Sotto l’euforia, però, la crisi aveva già messo radici. Nicholas Von Hoffman scriveva su The Nation nel marzo 2007. «Per ottenere un prestito da una banca bastava provare d’essere in vita. Non ti puoi permettere di versare un anticipo sull’acquisto? Non ti preoccupare. Hai una storia creditizia abominevole? Non ci guarda nessuno. Non hai un soldo in banca? Non facciamo domande imbarazzanti. Diamo solo via prestiti».
Tutti speravano di approfittare del rialzo dei prezzi grazie al sistema dei mutui subprime, prestiti che richiedono pochissime garanzie da parte del debitore e che però offrono condizioni pessime e tassi d’interessi da usura.
Raymond Dixon prese in prestito 180mila dollari nel 2004 e comprò una casa a Detroit. Nello stesso anno Joe e Mary, nonostante avessero già un debito di decine di migliaia di dollari accumulato con le carte di credito, firmarono un mutuo subprime e acquistarono una casa per 675mila dollari. E Casey, che per cominciare la propria scalata al sogno americano aveva comperato otto proprietà nel 2005, si rivolse esclusivamente a prestiti subprime.
Nemmeno le istituzioni finanziare si preoccupavano delle insolvenze. Grazie a strumenti raffinati, come ad esempio le obbligazioni collateralizzate di debito, il debito contratto dall’individuo era rivenduto dalla banca ad altre istituzioni finanziare e da queste ad altre ancora. Il debito passava di mano in mano, diviso in parcelle, rivalutato, e alla fine non si sapeva più chi era responsabile per l’ammontare di denaro originario.
Infine, il mercato immobiliare cominciò a rallentare. L’architettura finanziaria, che aveva tenuto insieme il sistema, ha ceduto. Le case hanno perso di valore e le famiglie americane non sono più state in grado di ottenere il rifinanziamento dei mutui. I debitori, costretti ad affrontare gli interessi da usura dei prestiti subprime, hanno smesso di pagare le rate e hanno dovuto riconsegnare le proprie abitazioni alle banche. Le istituzioni finanziare mondiali, travolte dalle insolvenze, hanno ammesso perdite di miliardi di dollari, dichiarato bancarotta, chiesto l’intervento dei governi.
Nel 2007 circa 1 milione e 300mila proprietà immobiliari sono tornate nelle mani delle banche, il 79% in più rispetto al 2006. Il ministro del Tesoro americano Henry Paulson ha ammesso che questo numero potrebbe raggiungere i 2 milioni nel 2008.
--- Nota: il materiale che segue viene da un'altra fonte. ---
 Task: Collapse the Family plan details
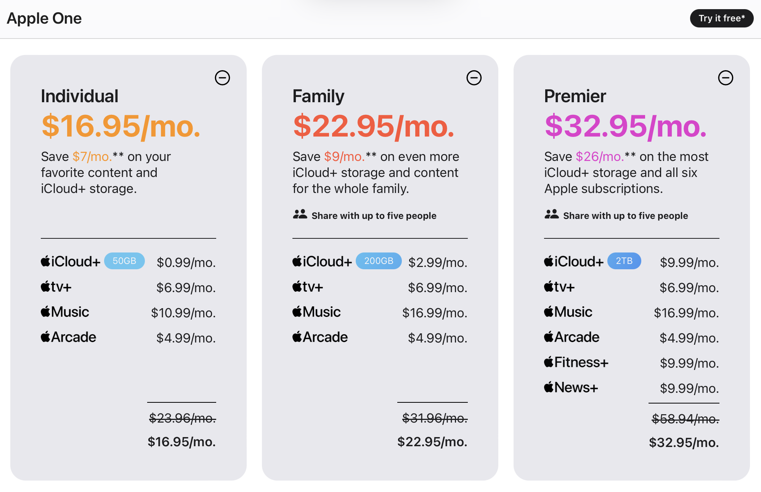[474, 78]
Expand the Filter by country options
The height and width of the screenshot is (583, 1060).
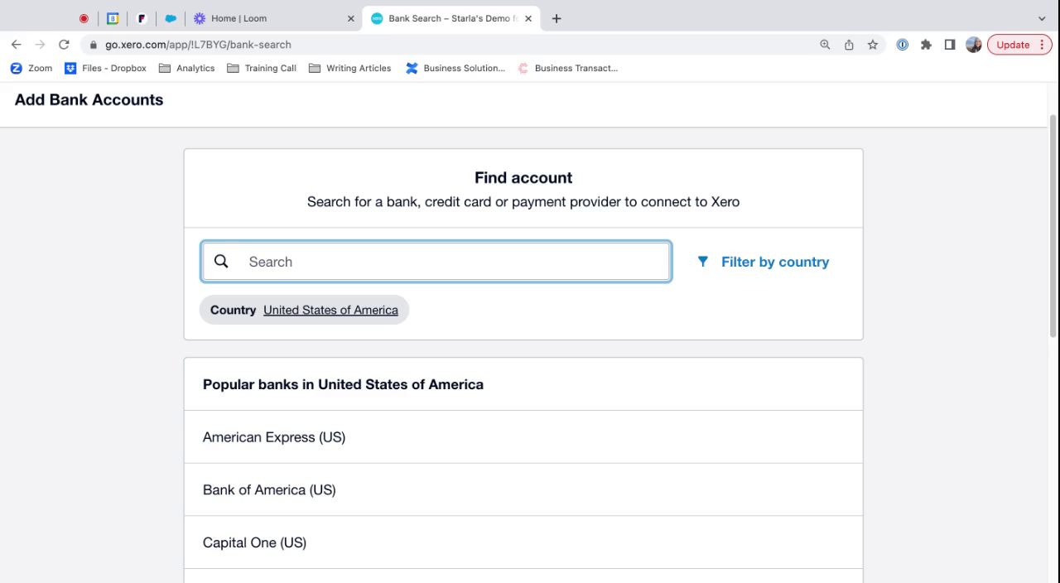tap(761, 262)
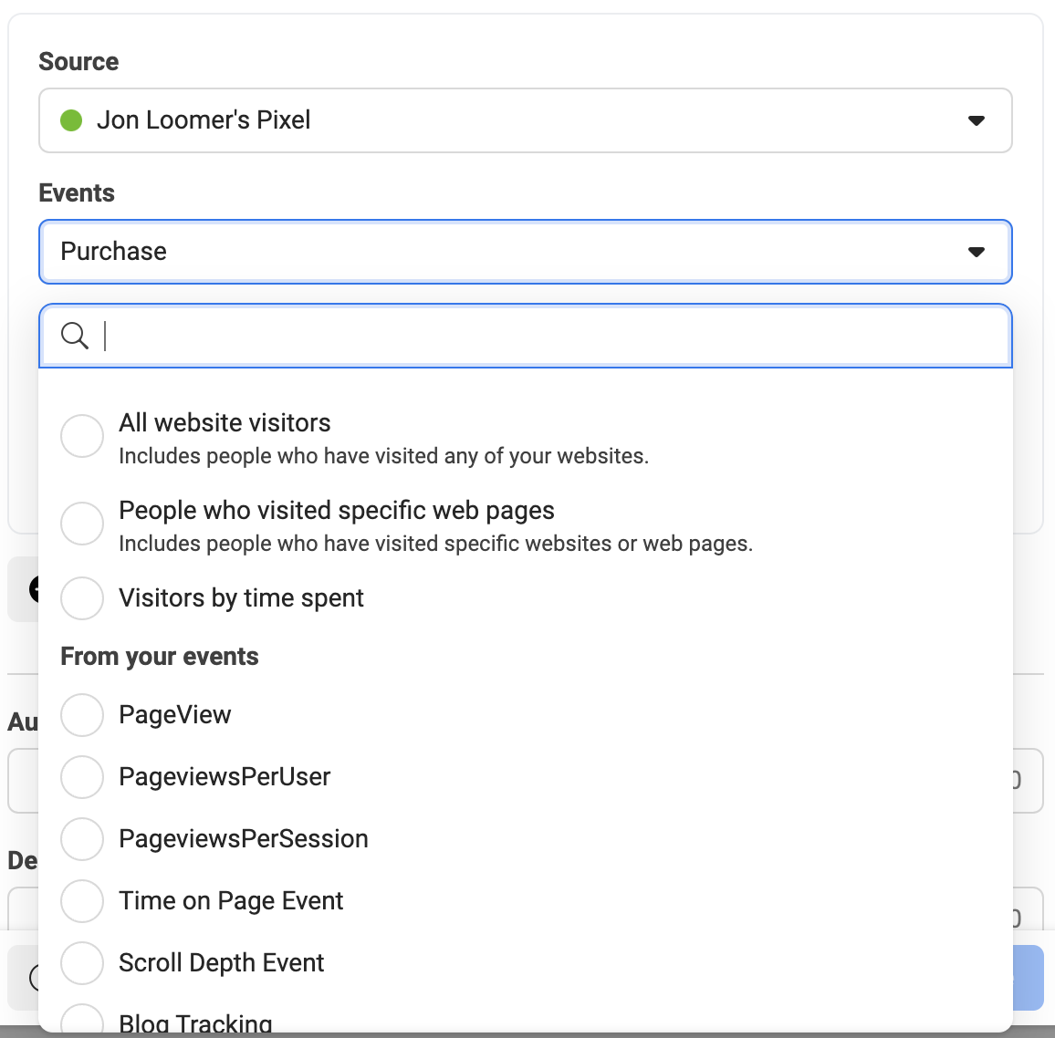The width and height of the screenshot is (1055, 1038).
Task: Focus the event search input field
Action: (526, 336)
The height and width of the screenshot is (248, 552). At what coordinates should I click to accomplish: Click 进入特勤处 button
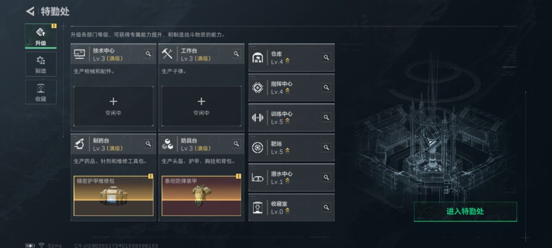click(x=465, y=211)
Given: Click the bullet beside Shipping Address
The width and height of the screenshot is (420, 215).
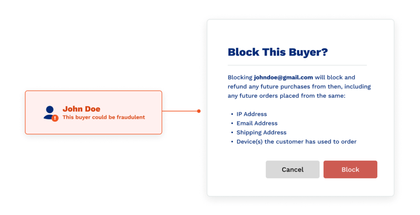Looking at the screenshot, I should [232, 133].
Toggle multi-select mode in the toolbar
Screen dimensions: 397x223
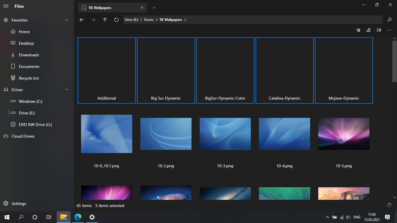[x=358, y=30]
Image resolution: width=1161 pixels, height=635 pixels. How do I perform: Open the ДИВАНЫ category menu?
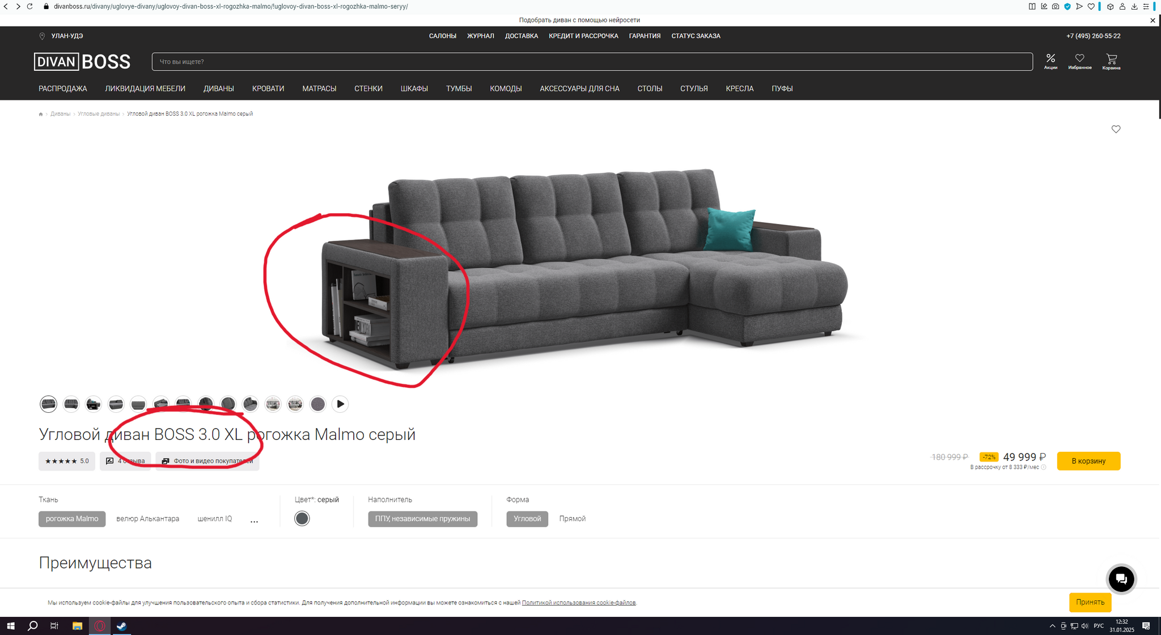point(218,88)
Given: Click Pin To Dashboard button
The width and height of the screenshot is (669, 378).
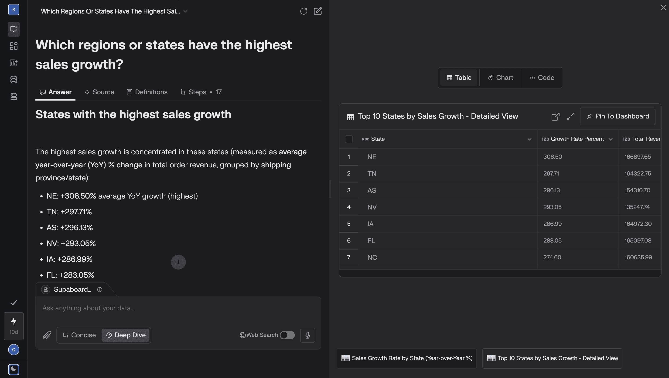Looking at the screenshot, I should (618, 116).
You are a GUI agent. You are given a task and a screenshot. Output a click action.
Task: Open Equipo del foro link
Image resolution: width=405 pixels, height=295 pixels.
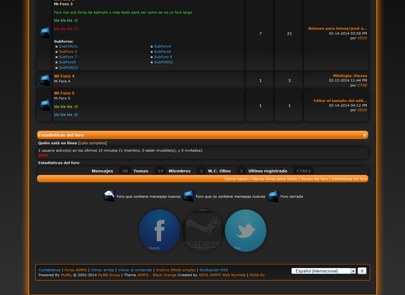point(314,179)
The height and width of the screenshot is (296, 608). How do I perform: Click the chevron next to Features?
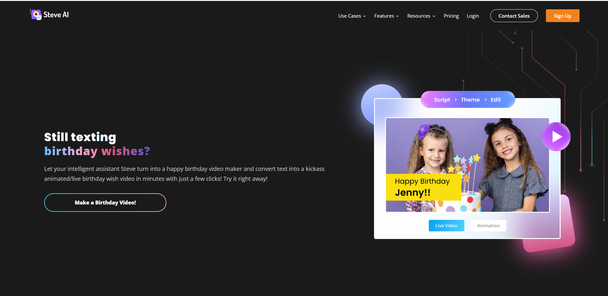tap(397, 16)
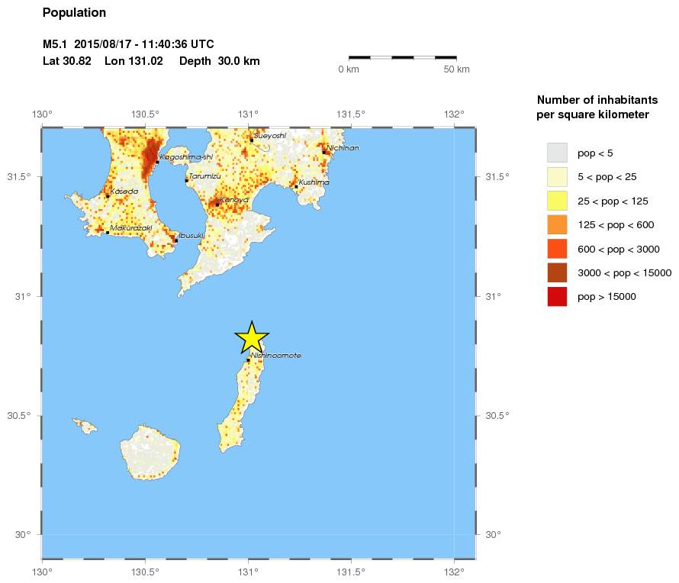Click the Tarumizu city marker
The height and width of the screenshot is (583, 679).
[186, 181]
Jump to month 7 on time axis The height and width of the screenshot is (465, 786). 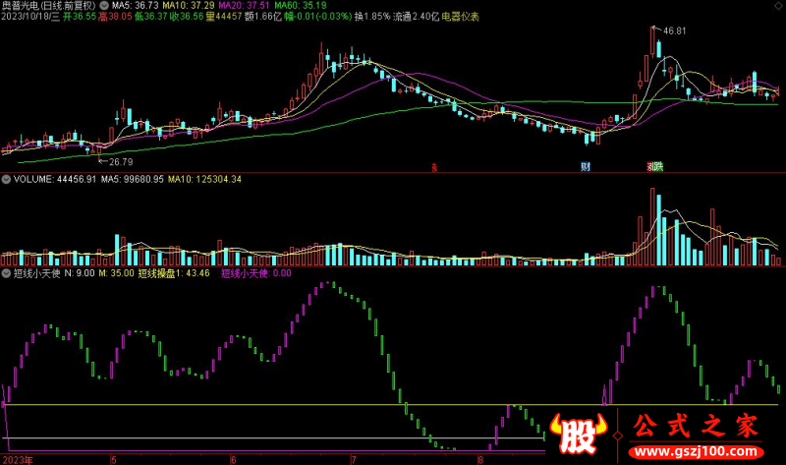pos(351,459)
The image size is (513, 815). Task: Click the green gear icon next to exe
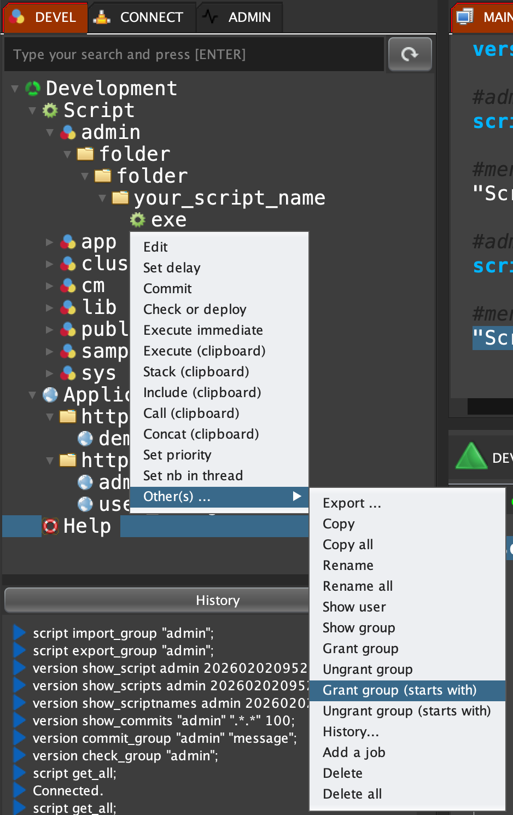click(138, 220)
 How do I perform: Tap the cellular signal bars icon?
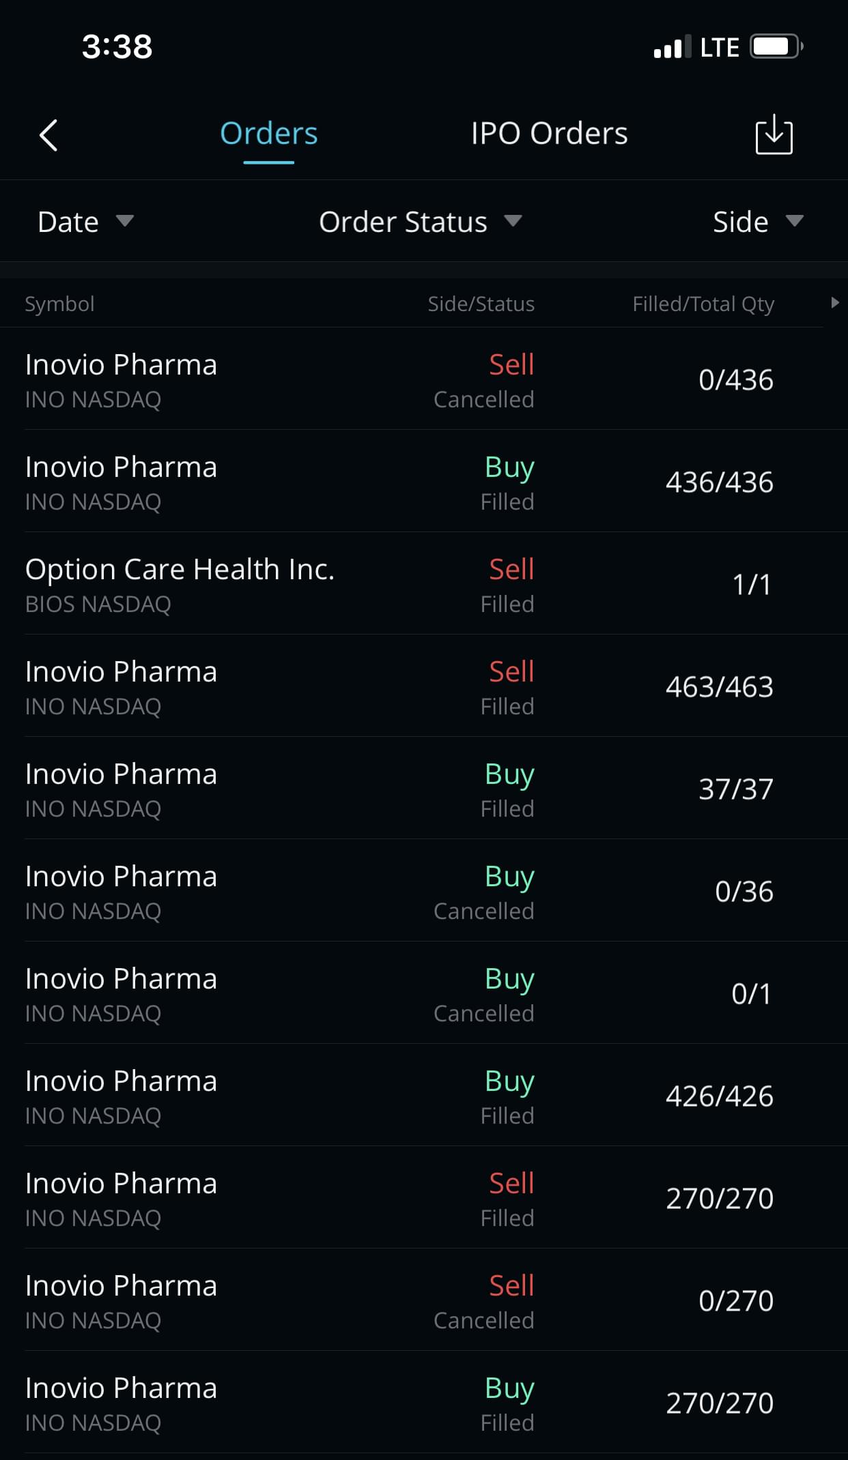[x=672, y=47]
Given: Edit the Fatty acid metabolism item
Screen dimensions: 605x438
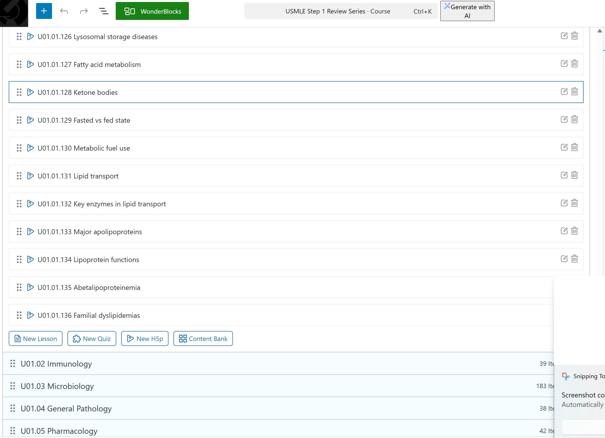Looking at the screenshot, I should click(564, 63).
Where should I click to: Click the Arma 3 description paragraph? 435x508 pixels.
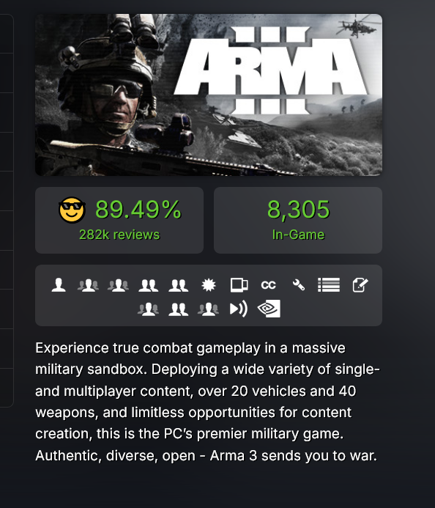pos(207,402)
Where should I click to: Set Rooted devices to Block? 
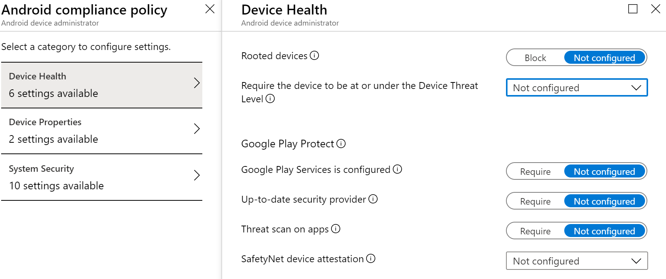(535, 58)
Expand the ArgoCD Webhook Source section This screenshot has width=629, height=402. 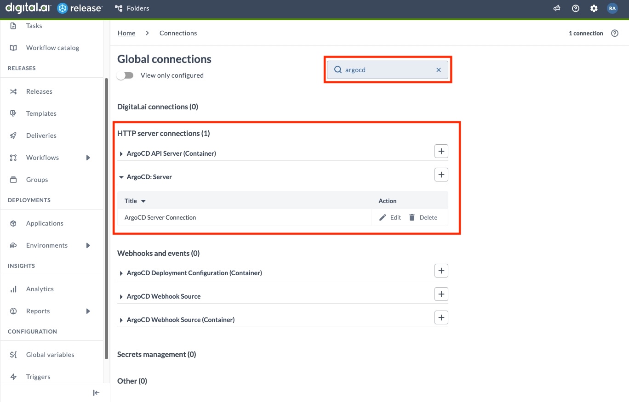tap(121, 296)
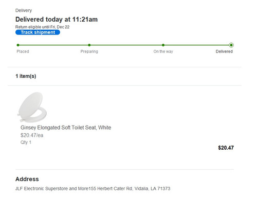Click the Preparing status label

(89, 51)
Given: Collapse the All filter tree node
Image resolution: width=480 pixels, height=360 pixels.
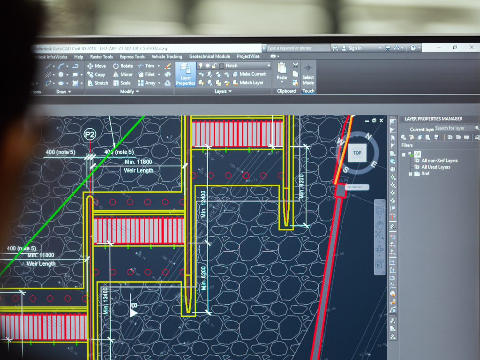Looking at the screenshot, I should point(404,154).
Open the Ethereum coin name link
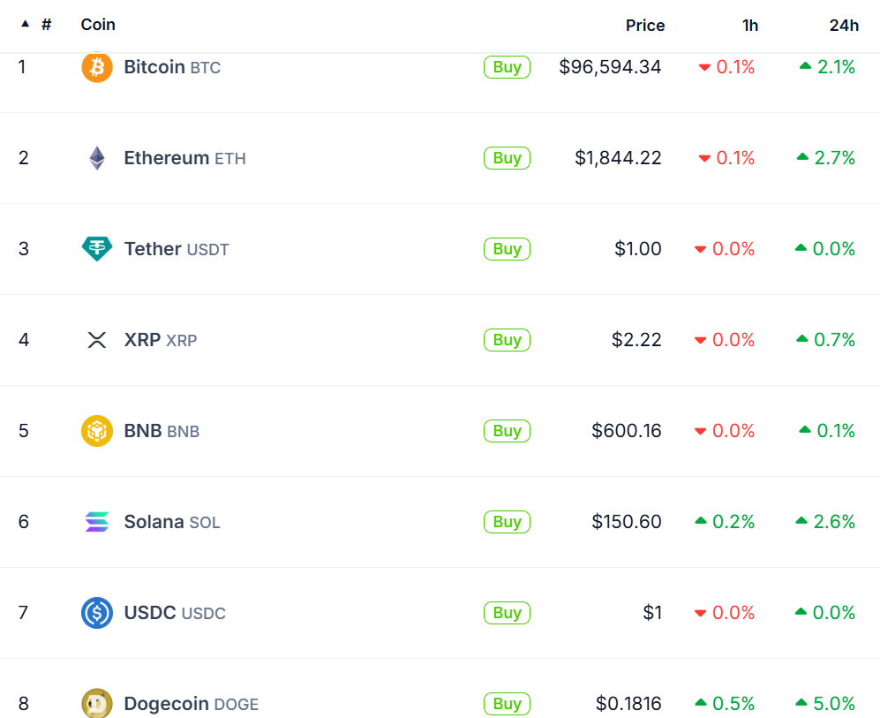This screenshot has height=718, width=880. pyautogui.click(x=167, y=158)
Gli effetti della crisi immobiliare si sentono già negli altri settori dell’economia, con la diminuzione dei consumi e il rischio di stagnazione. La Federal Reserve è intervenuta tagliando ripetutamente i principali tassi d’interesse (federal funds rate e discount rate) per iniettare liquidità sui mercati. Il 13 febbraio, Bush ha firmato un pacchetto per 152 miliardi di dollari, ma per ora non si è reso disponibile ad approvare altre misure nonostante le pressioni del Congresso. Intanto il dollaro è sceso sino al suo nuovo minimo storico, scambiato per 0,66 euro venerdì 29 febbraio contro gli 0,77 di 12 mesi prima.